As of February 29, 1996, the Company recorded an unrealized
holding loss relating to available-for-sale marketable
securities, net of deferred taxes, of $12,516 as a separate
component of stockholders' equity.
(4) Receivable from vendor includes $5,000 advanced to TALK
Corporation (TALK), a vendor who is also a 33%-owned equity
investment. This advance is for inventory which will be
delivered to the Company during March 1996. In addition, TALK
owes the Company $4,748 for claims on late deliveries, product
modifications and price protection. These claims will be paid
in monthly installments, with interest, with the final payment
due November 1996.
(5) On December 1, 1995, the Company purchased a 50% equity
investment in a newly-formed company, Quintex Communications
West, LLC, for approximately $97 in contributed assets and a
loan of $100, payable at 8.5%, due March 1997.
Item 2. MANAGEMENT'S DISCUSSION AND ANALYSIS OF FINANCIAL
CONDITION AND RESULTS OF OPERATIONS
The following table sets forth, for the periods indicated,
certain items from the Company's consolidated statements of
earnings, expressed as percentages of net sales:
Three Months Ended
February 28, February 29,
1995 1996
Net sales 100.0% 100.0%
Gross profit 17.2 16.2
Operating expenses 15.8 14.3
Income before provision for
income taxes 0.8 0.9
Net income 0.4 0.4
Net sales by product line for the three month periods ended
February 28, 1995 and February 29, 1996 are reflected in the
following table:
Three Months Ended
February 28, February 29,
1995 1996
Cellular product - wholesale $ 71,585 $ 70,494
Cellular product - retail 6,040 1,766
Activation commissions 13,436 9,780
Residual fees 1,085 1,234
Total Cellular 92,146 83,274
Automotive sound equipment 24,529 19,297
Automotive security and accessory
equipment 14,705 19,018
Other 11 904
$131,391 $122,493
RESULTS OF OPERATIONS
Net sales decreased by approximately $8,898, or 6.8%, for the
three month period ended February 29, 1996 compared to the same
period last year.

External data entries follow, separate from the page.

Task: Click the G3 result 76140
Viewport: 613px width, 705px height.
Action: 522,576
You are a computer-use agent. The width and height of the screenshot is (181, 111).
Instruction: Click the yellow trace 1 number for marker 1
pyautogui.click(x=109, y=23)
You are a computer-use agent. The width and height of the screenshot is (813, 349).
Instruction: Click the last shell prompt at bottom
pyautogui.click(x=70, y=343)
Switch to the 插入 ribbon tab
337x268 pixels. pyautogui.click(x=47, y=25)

This result was attributable to decreases in net
sales from the cellular product line of approximately $8,872, or
9.6%, and automotive sound equipment of approximately $5,232, or
21.3%. These decreases were partially offset by an increase in net
sales of automotive security and accessory equipment of
approximately $4,313, or 29.3%. In addition, during the fourth
quarter of 1995, the Company introduced a line of leisure products,
comprised mostly of home and portable stereo/cassette/CD changers.
Sales for the quarter for this new line were approximately $800.

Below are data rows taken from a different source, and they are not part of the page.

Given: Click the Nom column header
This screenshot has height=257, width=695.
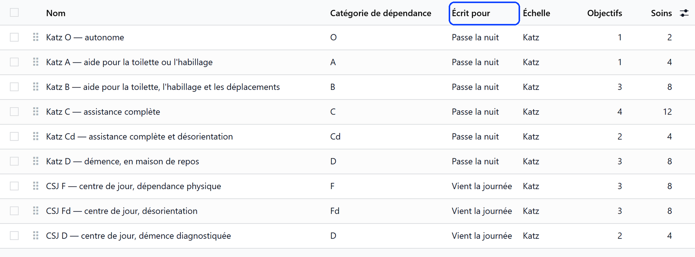Looking at the screenshot, I should tap(56, 13).
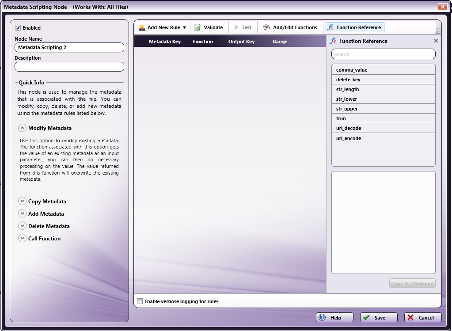Expand the Delete Metadata section
452x331 pixels.
[22, 226]

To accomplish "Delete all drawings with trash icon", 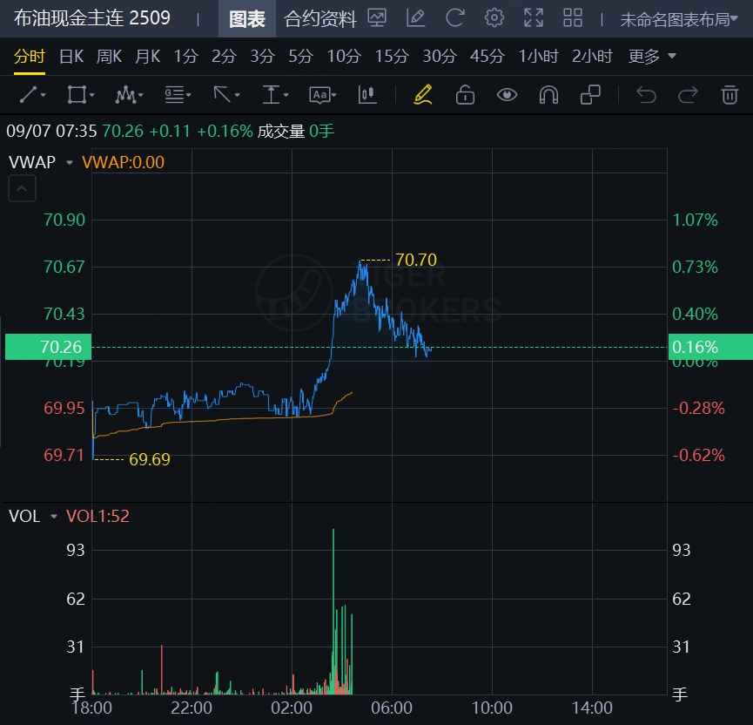I will point(729,95).
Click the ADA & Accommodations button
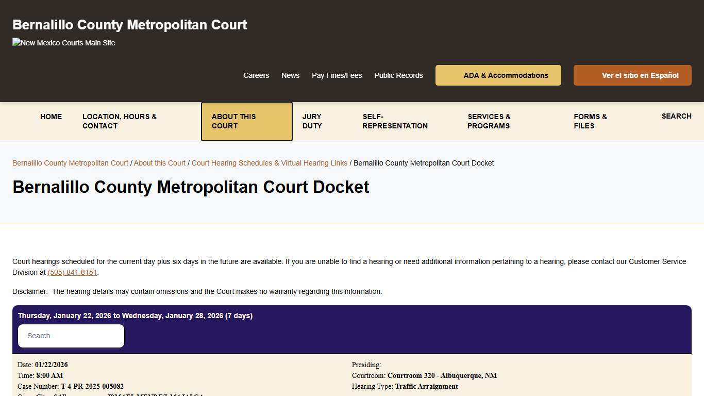Viewport: 704px width, 396px height. click(x=498, y=75)
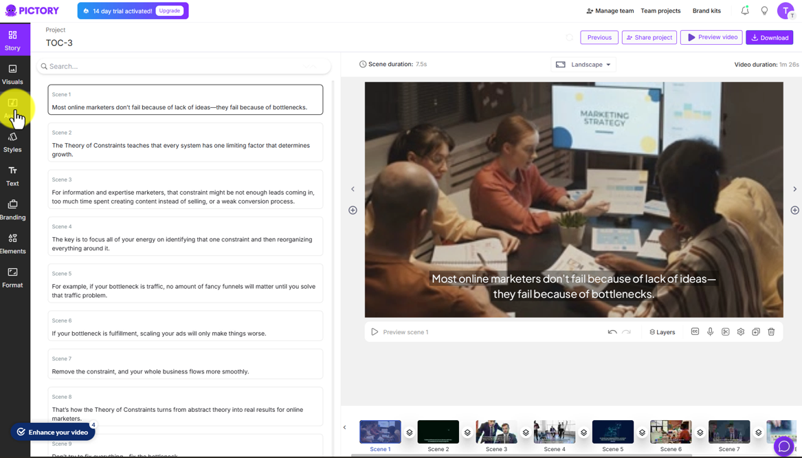Delete scene with the trash icon

[771, 331]
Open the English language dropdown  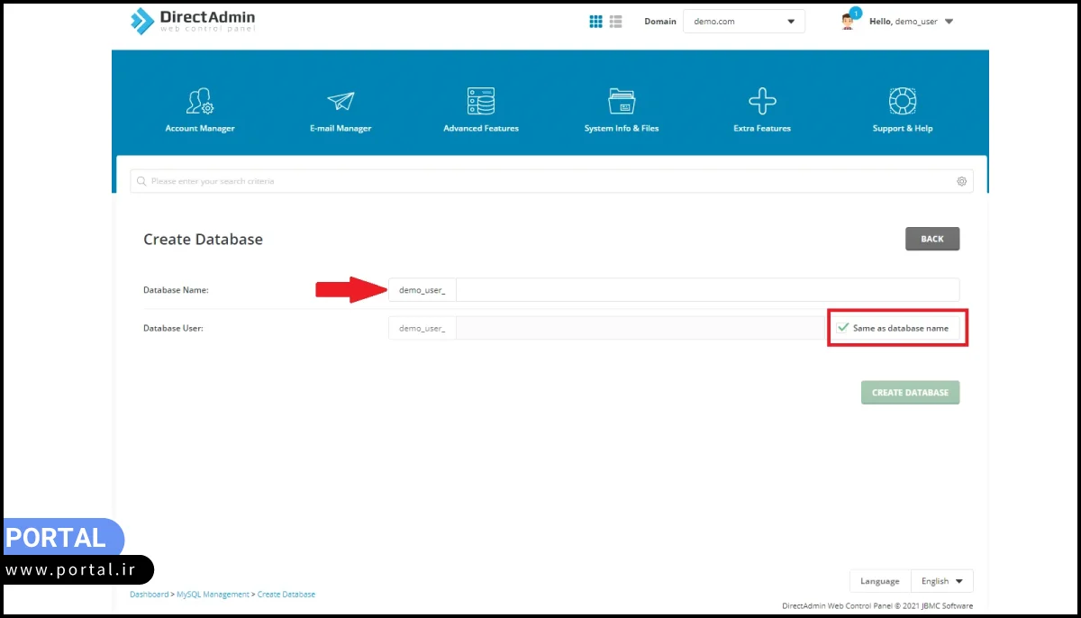click(941, 581)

The decrease in net sales of the cellular product category was
due to many factors. The primary reason for this decrease was a
reduction in average unit selling prices for cellular telephones,
of $52 per unit, 23.3%, from the same period last year. This was
primarily caused by the desire of cellular service providers to
lower their cost of product to the consumer and competition for
market share by cellular product suppliers. In addition,
production efficiencies led to the introduction of new lower-priced
product. All of these factors contributed to the downward pressure
on unit selling prices. The effect of the reduced unit selling
prices was only partially offset by an increase in unit sales of
approximately 69,000 units (23.1%)
During the latter part of 1995, the Company decided to close
a substantial number of its retail outlets which were either
marginally profitable or unprofitable. As of February 29, 1996,
the Company was operating 30 retail outlets compared to 88 on
February 28, 1995. Consequently, with fewer retail operations to
activate new telephones, the number of subscriber activations
decreased by approximately 15,800 subscribers, or 35.2%.

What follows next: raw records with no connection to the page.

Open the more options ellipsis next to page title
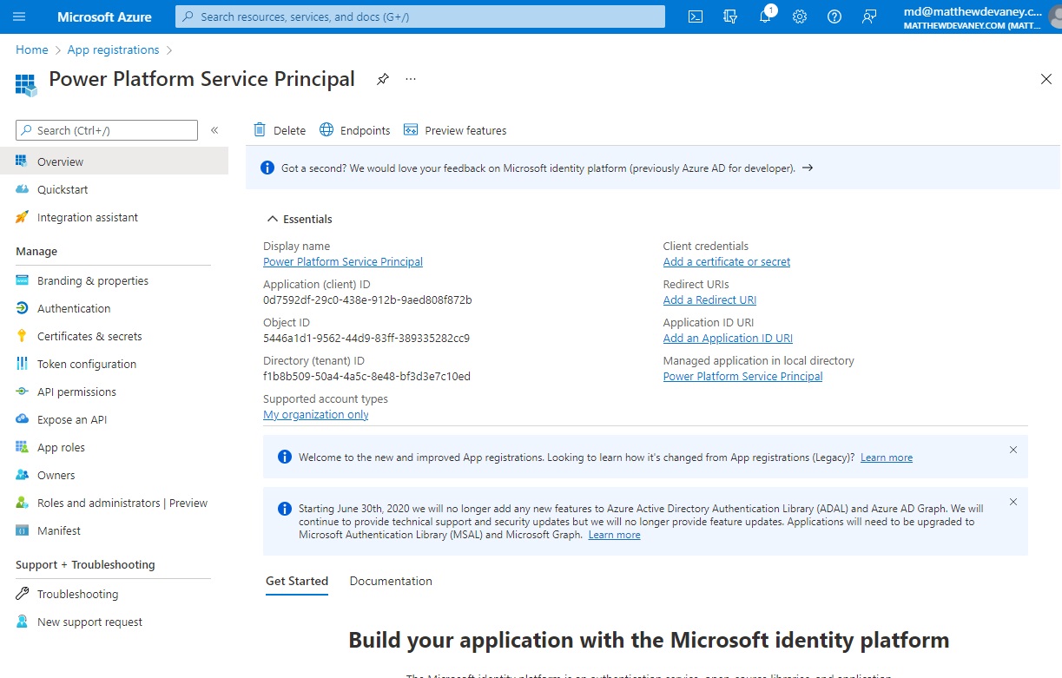The height and width of the screenshot is (678, 1062). click(410, 78)
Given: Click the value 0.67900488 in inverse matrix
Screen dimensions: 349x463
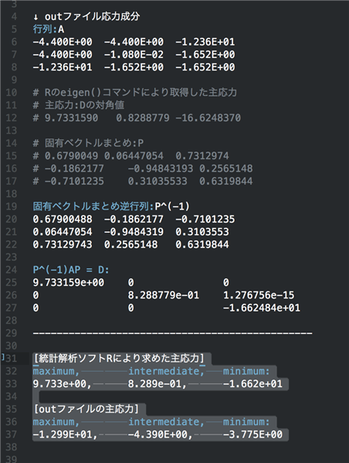Looking at the screenshot, I should pos(63,219).
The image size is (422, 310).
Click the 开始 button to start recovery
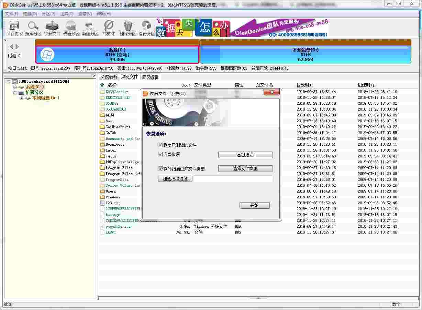point(254,205)

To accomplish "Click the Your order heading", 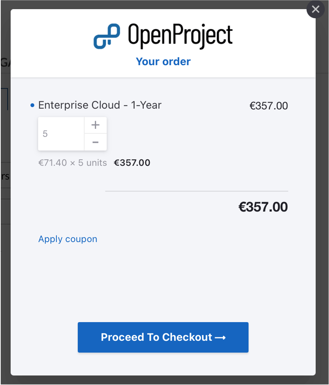I will coord(163,61).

Activation commissions received by the Company decreased $3,656, or
27.2%, for the first quarter of 1996 compared to the same period
last year. However, the average commission received by the
Company per activation increased approximately $37 per activation
to $337. These decreases were partially offset by an increase in
residual fees received by the Company of approximately $149, or
13.7%. The residual customer base is unaffected by the closing of
retail outlets, as the majority of the residual agreements are with
the Company and not with specific retail locations.
Net sales of automotive sound equipment decreased by
approximately $5,232, or 21.3%, for the three month period ended
February 29, 1996, compared to the same period in 1995. This
decrease was attributable primarily to a decrease in sales of
products sold to mass merchandise chains, as a result of a slower
holiday season from the prior year and a decision made to reduce
sales to selected customers due to low profitability. In addition,
SPS auto sound sales decreased, principally due to lower CD player
sales. This decrease in sales is a result of the appreciation of
the Yen during the latter part of 1995. Subsequently, the dollar
has strengthened and the Company anticipates regaining market-
share. Automotive sound sales also decreased in the truck and
agricultural vehicle markets and the Prestige audio product line.
These decreases were partially offset by an increase in sales to
private label customers. Net sales of automotive security and
accessory products increased approximately $4,313, or 29.3%, for
the three month period ended February 29, 1996, compared to the
same period in 1995, principally due to increases in sales of
Prestige vehicle security products and Protector Hardgoods. This
increase was partially offset by a reduction in net sales of the
Company's security lines sold to mass merchandisers.
Gross margins for the quarter ended February 29, 1996 declined
to 16.2% from 17.2% for the same period in 1995. This reflects the
continuing erosion of gross margins experienced by the Company,
primarily in the cellular and automotive sound product categories.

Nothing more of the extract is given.